Kishida has pledged "unprecedented" measures to tackle the country's perennially low birthrate, and his Liberal Democratic Party (LDP) is reportedly drafting a set of policy recommendations on the issue for the government.
But the reported debt forgiveness plan has sparked anger.
"Scholarship debt reduction and whether an individual would have a baby or not are completely different issues, aren't they?" opposition lawmaker Noriko Ishigaki asked Kishida at an upper house session Friday.
"This is a policy that requires a child in return for reducing scholarship debts, (it's)... a bad, unprecedented measure to tackle the low birthrate," Ishigaki said.
Kishida said little on the substance of the proposal, insisting only that "free and vigorous debate should be respected".
"This is like saying 'pay with your body!', 'give birth to a child if you want to reduce debts'. I wonder what they are thinking. Childbirth can risk your life. So cruel," one Twitter user said.
"The LDP's policies (are) always treating humans as if they are livestock," history writer Masahiro Yamazaki said in another tweet.
Others called the plan "incomprehensible" and "abnormal", and wrote that "whether to have a child or not is a matter of personal decisions in the first place".
Masahiko Shibayama, an LDP lawmaker who heads a team discussing the issue, told private broadcasters TBS and TV Asahi that the plan was aimed at financially supporting families with children, not punishing those without them.

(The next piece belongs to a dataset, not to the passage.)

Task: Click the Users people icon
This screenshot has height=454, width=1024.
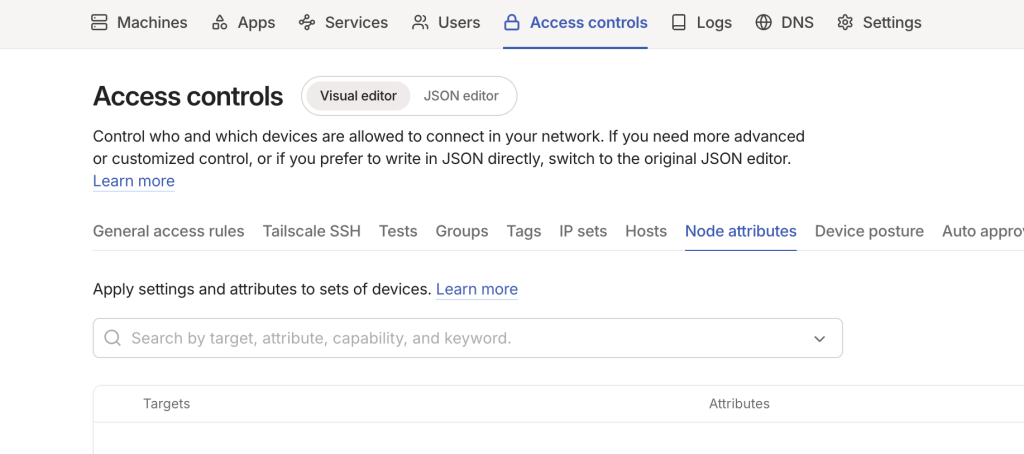Action: click(x=420, y=22)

"We are discussing this as an expansion of support for child-rearing rather than a policy linked to childbirth," he told TV Asahi.
"It is extremely regrettable that this was taken in a context that it wouldn't give benefits unless giving birth."
The LDP is expected to submit its policy recommendations to Kishida's government by the end of this month, according to local media.
In a policy address in January, Kishida said Japan's low birth rate and ageing population posed an urgent risk to society, adding that "focusing attention on policies regarding children and child-rearing is an issue that cannot wait and cannot be postponed".
Birth rates are declining in many developed countries, but in Japan, the issue is particularly acute.
The country has the world's second-highest proportion of people aged 65 and over, after the tiny state of Monaco, according to World Bank data.